Random sampling technique for overfitting control in genetic programming

  • Authors:
  • Ivo Gonçalves;Sara Silva;Joana B. Melo;João M. B. Carreiras

  • Affiliations:
  • ECOS/CISUC, DEI/FCTUC, University of Coimbra, Portugal;INESC-ID Lisboa, IST, Technical University of Lisbon, Portugal and ECOS/CISUC, DEI/FCTUC, University of Coimbra, Portugal;GeoDES, Tropical Research Institute (IICT), Lisbon, Portugal;GeoDES, Tropical Research Institute (IICT), Lisbon, Portugal

  • Venue:
  • EuroGP'12 Proceedings of the 15th European conference on Genetic Programming
  • Year:
  • 2012

Quantified Score

Hi-index 0.00

Visualization

Abstract

One of the areas of Genetic Programming (GP) that, in comparison to other Machine Learning methods, has seen fewer research efforts is that of generalization. Generalization is the ability of a solution to perform well on unseen cases. It is one of the most important goals of any Machine Learning method, although in GP only recently has this issue started to receive more attention.
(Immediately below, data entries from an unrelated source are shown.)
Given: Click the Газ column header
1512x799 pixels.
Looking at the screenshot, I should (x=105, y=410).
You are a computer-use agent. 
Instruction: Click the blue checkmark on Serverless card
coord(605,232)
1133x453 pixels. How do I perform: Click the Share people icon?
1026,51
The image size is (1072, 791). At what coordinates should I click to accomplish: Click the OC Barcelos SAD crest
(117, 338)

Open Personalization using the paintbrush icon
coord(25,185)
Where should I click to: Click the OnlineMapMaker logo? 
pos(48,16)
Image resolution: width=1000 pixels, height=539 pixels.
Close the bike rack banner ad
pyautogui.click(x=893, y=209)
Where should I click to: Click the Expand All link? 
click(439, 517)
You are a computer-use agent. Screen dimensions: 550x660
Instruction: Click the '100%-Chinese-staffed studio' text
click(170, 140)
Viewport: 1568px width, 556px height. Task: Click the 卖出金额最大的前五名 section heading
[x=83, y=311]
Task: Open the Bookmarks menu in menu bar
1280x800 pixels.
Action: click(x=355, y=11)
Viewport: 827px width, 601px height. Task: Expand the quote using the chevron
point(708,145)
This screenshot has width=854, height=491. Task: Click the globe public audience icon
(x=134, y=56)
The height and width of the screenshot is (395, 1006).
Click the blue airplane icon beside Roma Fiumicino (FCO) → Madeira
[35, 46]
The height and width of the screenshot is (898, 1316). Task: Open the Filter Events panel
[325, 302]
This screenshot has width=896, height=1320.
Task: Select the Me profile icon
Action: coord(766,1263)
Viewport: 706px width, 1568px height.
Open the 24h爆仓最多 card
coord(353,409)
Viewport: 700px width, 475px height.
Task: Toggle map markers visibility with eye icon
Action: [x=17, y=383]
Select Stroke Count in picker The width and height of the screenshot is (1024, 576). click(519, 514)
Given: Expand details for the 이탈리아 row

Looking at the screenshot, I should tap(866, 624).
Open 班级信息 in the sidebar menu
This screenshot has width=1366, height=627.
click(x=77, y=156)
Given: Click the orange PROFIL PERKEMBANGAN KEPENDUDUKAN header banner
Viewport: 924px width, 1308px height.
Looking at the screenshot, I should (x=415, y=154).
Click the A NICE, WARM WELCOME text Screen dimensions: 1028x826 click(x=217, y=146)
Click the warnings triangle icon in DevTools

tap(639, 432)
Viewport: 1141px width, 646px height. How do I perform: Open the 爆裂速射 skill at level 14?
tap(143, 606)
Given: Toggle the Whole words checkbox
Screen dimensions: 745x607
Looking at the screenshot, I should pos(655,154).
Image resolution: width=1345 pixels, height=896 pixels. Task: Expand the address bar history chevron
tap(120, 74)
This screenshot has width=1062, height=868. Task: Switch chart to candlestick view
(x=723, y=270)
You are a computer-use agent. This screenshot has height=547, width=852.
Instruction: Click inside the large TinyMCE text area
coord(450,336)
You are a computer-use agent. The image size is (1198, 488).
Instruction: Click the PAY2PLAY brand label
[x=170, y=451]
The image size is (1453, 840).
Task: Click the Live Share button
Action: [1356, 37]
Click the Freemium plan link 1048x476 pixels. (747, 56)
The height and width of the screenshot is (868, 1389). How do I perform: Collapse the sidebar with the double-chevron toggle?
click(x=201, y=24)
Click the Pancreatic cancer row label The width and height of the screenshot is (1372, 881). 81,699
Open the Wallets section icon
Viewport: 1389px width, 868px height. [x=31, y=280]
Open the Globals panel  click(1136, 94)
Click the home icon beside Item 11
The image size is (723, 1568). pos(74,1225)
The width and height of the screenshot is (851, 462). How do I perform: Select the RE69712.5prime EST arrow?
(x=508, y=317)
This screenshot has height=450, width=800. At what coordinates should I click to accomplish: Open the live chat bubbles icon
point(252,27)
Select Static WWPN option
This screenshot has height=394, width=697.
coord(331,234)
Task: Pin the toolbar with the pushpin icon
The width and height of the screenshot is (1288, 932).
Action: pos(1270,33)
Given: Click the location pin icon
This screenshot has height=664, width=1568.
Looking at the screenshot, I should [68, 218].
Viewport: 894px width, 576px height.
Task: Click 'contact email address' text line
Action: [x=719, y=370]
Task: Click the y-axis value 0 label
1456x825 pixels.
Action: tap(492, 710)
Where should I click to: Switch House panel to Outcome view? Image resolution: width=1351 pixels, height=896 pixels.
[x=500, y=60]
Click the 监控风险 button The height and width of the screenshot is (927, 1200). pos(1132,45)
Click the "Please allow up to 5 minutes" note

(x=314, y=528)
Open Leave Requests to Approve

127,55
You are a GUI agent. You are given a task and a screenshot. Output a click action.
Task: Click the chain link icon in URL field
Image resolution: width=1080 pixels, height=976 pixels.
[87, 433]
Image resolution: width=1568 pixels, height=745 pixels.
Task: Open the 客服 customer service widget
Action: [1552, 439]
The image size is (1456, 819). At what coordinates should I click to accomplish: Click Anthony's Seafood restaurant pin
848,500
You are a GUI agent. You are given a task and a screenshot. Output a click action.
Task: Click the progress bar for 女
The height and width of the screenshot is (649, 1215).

In this work we perform a comparative analysis of a particularly interesting configuration of the Random Sampling Technique (RST) against the Standard GP approach. Experiments are conducted on three multidimensional symbolic regression real world datasets, the first two on the pharmacokinetics domain and the third one on the forestry domain. The results show that the RST decreases overfitting on all datasets. This technique also improves testing fitness on two of the three datasets. Furthermore, it does so while producing considerably smaller and less complex solutions. We discuss the possible reasons for the good performance of the RST, as well as its possible limitations.